---- Dataset

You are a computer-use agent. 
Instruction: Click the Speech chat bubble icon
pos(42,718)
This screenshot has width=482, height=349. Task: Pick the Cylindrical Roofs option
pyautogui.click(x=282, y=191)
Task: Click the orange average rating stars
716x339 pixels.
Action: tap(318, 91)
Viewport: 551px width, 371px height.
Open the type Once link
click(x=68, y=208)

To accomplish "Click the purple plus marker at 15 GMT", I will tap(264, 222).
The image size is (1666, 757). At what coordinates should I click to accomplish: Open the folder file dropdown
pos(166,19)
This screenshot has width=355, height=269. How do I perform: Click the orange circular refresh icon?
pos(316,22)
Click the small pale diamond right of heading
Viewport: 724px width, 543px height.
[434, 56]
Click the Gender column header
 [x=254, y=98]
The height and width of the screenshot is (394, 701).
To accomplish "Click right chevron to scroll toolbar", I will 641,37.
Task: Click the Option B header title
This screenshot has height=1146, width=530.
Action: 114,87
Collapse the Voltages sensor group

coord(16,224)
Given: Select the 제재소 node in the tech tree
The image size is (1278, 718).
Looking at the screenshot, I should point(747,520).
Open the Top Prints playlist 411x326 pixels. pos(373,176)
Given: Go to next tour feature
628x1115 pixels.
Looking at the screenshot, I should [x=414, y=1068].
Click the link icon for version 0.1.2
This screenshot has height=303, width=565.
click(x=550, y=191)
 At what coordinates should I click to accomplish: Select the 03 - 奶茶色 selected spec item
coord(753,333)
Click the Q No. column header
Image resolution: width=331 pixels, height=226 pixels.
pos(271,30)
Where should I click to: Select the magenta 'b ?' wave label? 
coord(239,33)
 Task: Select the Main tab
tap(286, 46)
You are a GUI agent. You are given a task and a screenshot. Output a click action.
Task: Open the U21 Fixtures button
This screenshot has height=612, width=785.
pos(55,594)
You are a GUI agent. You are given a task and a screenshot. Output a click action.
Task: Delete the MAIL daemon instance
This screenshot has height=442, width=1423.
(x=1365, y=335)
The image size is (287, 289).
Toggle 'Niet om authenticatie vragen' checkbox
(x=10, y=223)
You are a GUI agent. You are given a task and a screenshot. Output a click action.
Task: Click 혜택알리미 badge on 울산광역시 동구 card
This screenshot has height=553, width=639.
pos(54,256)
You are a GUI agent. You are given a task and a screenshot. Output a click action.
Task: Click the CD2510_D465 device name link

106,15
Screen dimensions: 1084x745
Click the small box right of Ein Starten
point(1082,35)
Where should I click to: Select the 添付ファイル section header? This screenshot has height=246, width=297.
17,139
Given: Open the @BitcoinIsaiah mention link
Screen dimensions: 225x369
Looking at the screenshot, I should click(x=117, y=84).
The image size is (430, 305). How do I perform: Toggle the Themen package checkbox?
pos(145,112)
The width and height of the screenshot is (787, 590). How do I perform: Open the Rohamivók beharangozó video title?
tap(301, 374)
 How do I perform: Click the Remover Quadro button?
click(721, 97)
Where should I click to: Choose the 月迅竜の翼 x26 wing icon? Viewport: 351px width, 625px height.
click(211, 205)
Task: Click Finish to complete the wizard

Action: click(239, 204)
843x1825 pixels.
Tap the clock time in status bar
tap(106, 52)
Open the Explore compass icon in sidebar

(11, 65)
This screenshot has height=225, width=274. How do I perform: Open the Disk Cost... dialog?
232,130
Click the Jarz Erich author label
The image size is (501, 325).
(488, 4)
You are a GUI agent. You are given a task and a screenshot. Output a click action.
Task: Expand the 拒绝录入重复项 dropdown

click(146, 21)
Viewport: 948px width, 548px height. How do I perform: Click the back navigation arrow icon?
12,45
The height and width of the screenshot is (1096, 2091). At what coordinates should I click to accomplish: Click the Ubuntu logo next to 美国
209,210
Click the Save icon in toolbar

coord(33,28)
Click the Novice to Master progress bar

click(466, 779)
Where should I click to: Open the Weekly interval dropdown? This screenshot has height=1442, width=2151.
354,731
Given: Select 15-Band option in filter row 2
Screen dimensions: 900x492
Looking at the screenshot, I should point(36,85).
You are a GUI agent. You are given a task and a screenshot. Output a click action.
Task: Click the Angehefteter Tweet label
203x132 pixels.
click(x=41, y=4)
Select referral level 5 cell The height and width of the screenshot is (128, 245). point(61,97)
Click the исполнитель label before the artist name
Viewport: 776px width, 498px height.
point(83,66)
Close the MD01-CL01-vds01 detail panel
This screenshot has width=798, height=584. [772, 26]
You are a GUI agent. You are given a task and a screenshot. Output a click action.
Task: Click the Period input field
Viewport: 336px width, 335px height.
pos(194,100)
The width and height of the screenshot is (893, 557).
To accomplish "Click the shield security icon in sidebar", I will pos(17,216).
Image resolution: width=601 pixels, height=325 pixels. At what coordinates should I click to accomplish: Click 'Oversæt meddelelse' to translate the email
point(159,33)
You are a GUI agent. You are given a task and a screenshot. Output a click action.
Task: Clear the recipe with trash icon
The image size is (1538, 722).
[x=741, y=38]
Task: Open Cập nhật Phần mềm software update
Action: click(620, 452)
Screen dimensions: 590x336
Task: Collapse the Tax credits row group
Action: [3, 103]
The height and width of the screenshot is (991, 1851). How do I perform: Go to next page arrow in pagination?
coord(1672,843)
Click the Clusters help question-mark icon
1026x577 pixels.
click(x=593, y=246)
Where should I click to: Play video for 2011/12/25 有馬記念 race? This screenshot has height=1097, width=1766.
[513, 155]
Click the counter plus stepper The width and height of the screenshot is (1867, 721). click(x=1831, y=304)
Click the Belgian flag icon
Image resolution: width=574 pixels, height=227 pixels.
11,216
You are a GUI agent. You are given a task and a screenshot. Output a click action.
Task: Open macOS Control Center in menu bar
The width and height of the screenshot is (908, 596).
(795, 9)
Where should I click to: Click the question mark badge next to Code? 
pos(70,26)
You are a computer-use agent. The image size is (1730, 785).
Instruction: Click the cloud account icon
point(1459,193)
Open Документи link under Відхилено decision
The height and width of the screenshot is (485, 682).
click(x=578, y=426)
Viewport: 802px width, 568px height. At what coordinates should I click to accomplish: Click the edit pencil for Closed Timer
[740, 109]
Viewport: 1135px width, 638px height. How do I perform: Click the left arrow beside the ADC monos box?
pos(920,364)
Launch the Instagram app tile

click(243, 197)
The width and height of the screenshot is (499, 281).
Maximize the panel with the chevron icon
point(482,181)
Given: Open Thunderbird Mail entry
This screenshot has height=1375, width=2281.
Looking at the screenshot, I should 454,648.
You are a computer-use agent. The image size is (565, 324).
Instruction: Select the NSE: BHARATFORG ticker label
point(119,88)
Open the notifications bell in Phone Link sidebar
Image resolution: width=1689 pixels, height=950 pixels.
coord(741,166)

--------

▶ _Exercise prompt_: Please change "chat bubble" to "message bubble" throughout the entries above and give all of them again with nothing else altered.

▶ _Task output_:
You are a computer-use agent. 
Instruction: Click the Speech message bubble icon
pos(42,718)
This screenshot has width=482, height=349. Task: Pick the Cylindrical Roofs option
pyautogui.click(x=282, y=191)
Task: Click the orange average rating stars
716x339 pixels.
Action: tap(318, 91)
Viewport: 551px width, 371px height.
Open the type Once link
click(x=68, y=208)

To accomplish "Click the purple plus marker at 15 GMT", I will tap(264, 222).
The image size is (1666, 757). At what coordinates should I click to accomplish: Open the folder file dropdown
pos(166,19)
This screenshot has width=355, height=269. How do I perform: Click the orange circular refresh icon?
pos(316,22)
Click the small pale diamond right of heading
Viewport: 724px width, 543px height.
[434, 56]
Click the Gender column header
 [x=254, y=98]
The height and width of the screenshot is (394, 701).
To accomplish "Click right chevron to scroll toolbar", I will 641,37.
Task: Click the Option B header title
This screenshot has height=1146, width=530.
Action: 114,87
Collapse the Voltages sensor group

coord(16,224)
Given: Select the 제재소 node in the tech tree
The image size is (1278, 718).
Looking at the screenshot, I should point(747,520).
Open the Top Prints playlist 411x326 pixels. pos(373,176)
Given: Go to next tour feature
628x1115 pixels.
Looking at the screenshot, I should [x=414, y=1068].
Click the link icon for version 0.1.2
This screenshot has height=303, width=565.
click(x=550, y=191)
 At what coordinates should I click to accomplish: Select the 03 - 奶茶色 selected spec item
coord(753,333)
Click the Q No. column header
Image resolution: width=331 pixels, height=226 pixels.
pos(271,30)
Where should I click to: Select the magenta 'b ?' wave label? 
coord(239,33)
 Task: Select the Main tab
tap(286, 46)
You are a GUI agent. You are given a task and a screenshot. Output a click action.
Task: Open the U21 Fixtures button
This screenshot has height=612, width=785.
pos(55,594)
You are a GUI agent. You are given a task and a screenshot. Output a click action.
Task: Delete the MAIL daemon instance
This screenshot has height=442, width=1423.
(x=1365, y=335)
The image size is (287, 289).
Toggle 'Niet om authenticatie vragen' checkbox
(x=10, y=223)
You are a GUI agent. You are given a task and a screenshot. Output a click action.
Task: Click 혜택알리미 badge on 울산광역시 동구 card
This screenshot has height=553, width=639.
pos(54,256)
You are a GUI agent. You are given a task and a screenshot. Output a click action.
Task: Click the CD2510_D465 device name link

106,15
Screen dimensions: 1084x745
Click the small box right of Ein Starten
point(1082,35)
Where should I click to: Select the 添付ファイル section header? This screenshot has height=246, width=297.
17,139
Given: Open the @BitcoinIsaiah mention link
Screen dimensions: 225x369
Looking at the screenshot, I should click(x=117, y=84).
The image size is (430, 305). How do I perform: Toggle the Themen package checkbox?
pos(145,112)
The width and height of the screenshot is (787, 590). How do I perform: Open the Rohamivók beharangozó video title?
tap(301, 374)
 How do I perform: Click the Remover Quadro button?
click(721, 97)
Where should I click to: Choose the 月迅竜の翼 x26 wing icon? Viewport: 351px width, 625px height.
click(211, 205)
Task: Click Finish to complete the wizard

Action: click(239, 204)
843x1825 pixels.
Tap the clock time in status bar
tap(106, 52)
Open the Explore compass icon in sidebar

(11, 65)
This screenshot has height=225, width=274. How do I perform: Open the Disk Cost... dialog?
232,130
Click the Jarz Erich author label
The image size is (501, 325).
(488, 4)
You are a GUI agent. You are given a task and a screenshot. Output a click action.
Task: Expand the 拒绝录入重复项 dropdown

click(146, 21)
Viewport: 948px width, 548px height. How do I perform: Click the back navigation arrow icon?
12,45
The height and width of the screenshot is (1096, 2091). At what coordinates should I click to accomplish: Click the Ubuntu logo next to 美国
209,210
Click the Save icon in toolbar

coord(33,28)
Click the Novice to Master progress bar

click(466, 779)
Where should I click to: Open the Weekly interval dropdown? This screenshot has height=1442, width=2151.
354,731
Given: Select 15-Band option in filter row 2
Screen dimensions: 900x492
Looking at the screenshot, I should point(36,85).
You are a GUI agent. You are given a task and a screenshot. Output a click action.
Task: Click the Angehefteter Tweet label
203x132 pixels.
click(x=41, y=4)
Select referral level 5 cell The height and width of the screenshot is (128, 245). point(61,97)
Click the исполнитель label before the artist name
Viewport: 776px width, 498px height.
point(83,66)
Close the MD01-CL01-vds01 detail panel
This screenshot has width=798, height=584. [772, 26]
You are a GUI agent. You are given a task and a screenshot. Output a click action.
Task: Click the Period input field
Viewport: 336px width, 335px height.
pos(194,100)
The width and height of the screenshot is (893, 557).
To accomplish "Click the shield security icon in sidebar", I will pos(17,216).
Image resolution: width=601 pixels, height=325 pixels. At what coordinates should I click to accomplish: Click 'Oversæt meddelelse' to translate the email
point(159,33)
You are a GUI agent. You are given a task and a screenshot. Output a click action.
Task: Clear the recipe with trash icon
The image size is (1538, 722).
[x=741, y=38]
Task: Open Cập nhật Phần mềm software update
Action: click(620, 452)
Screen dimensions: 590x336
Task: Collapse the Tax credits row group
Action: [3, 103]
The height and width of the screenshot is (991, 1851). How do I perform: Go to next page arrow in pagination?
coord(1672,843)
Click the Clusters help question-mark icon
1026x577 pixels.
click(x=593, y=246)
Where should I click to: Play video for 2011/12/25 有馬記念 race? This screenshot has height=1097, width=1766.
[513, 155]
Click the counter plus stepper The width and height of the screenshot is (1867, 721). click(x=1831, y=304)
Click the Belgian flag icon
Image resolution: width=574 pixels, height=227 pixels.
11,216
You are a GUI agent. You are given a task and a screenshot. Output a click action.
Task: Open macOS Control Center in menu bar
The width and height of the screenshot is (908, 596).
(795, 9)
Where should I click to: Click the question mark badge next to Code? 
pos(70,26)
You are a computer-use agent. The image size is (1730, 785).
Instruction: Click the cloud account icon
point(1459,193)
Open Документи link under Відхилено decision
The height and width of the screenshot is (485, 682).
click(x=578, y=426)
Viewport: 802px width, 568px height. At what coordinates should I click to accomplish: Click the edit pencil for Closed Timer
[740, 109]
Viewport: 1135px width, 638px height. How do I perform: Click the left arrow beside the ADC monos box?
pos(920,364)
Launch the Instagram app tile

click(243, 197)
The width and height of the screenshot is (499, 281).
Maximize the panel with the chevron icon
point(482,181)
Given: Open Thunderbird Mail entry
This screenshot has height=1375, width=2281.
Looking at the screenshot, I should 454,648.
You are a computer-use agent. The image size is (565, 324).
Instruction: Select the NSE: BHARATFORG ticker label
point(119,88)
Open the notifications bell in Phone Link sidebar
Image resolution: width=1689 pixels, height=950 pixels.
coord(741,166)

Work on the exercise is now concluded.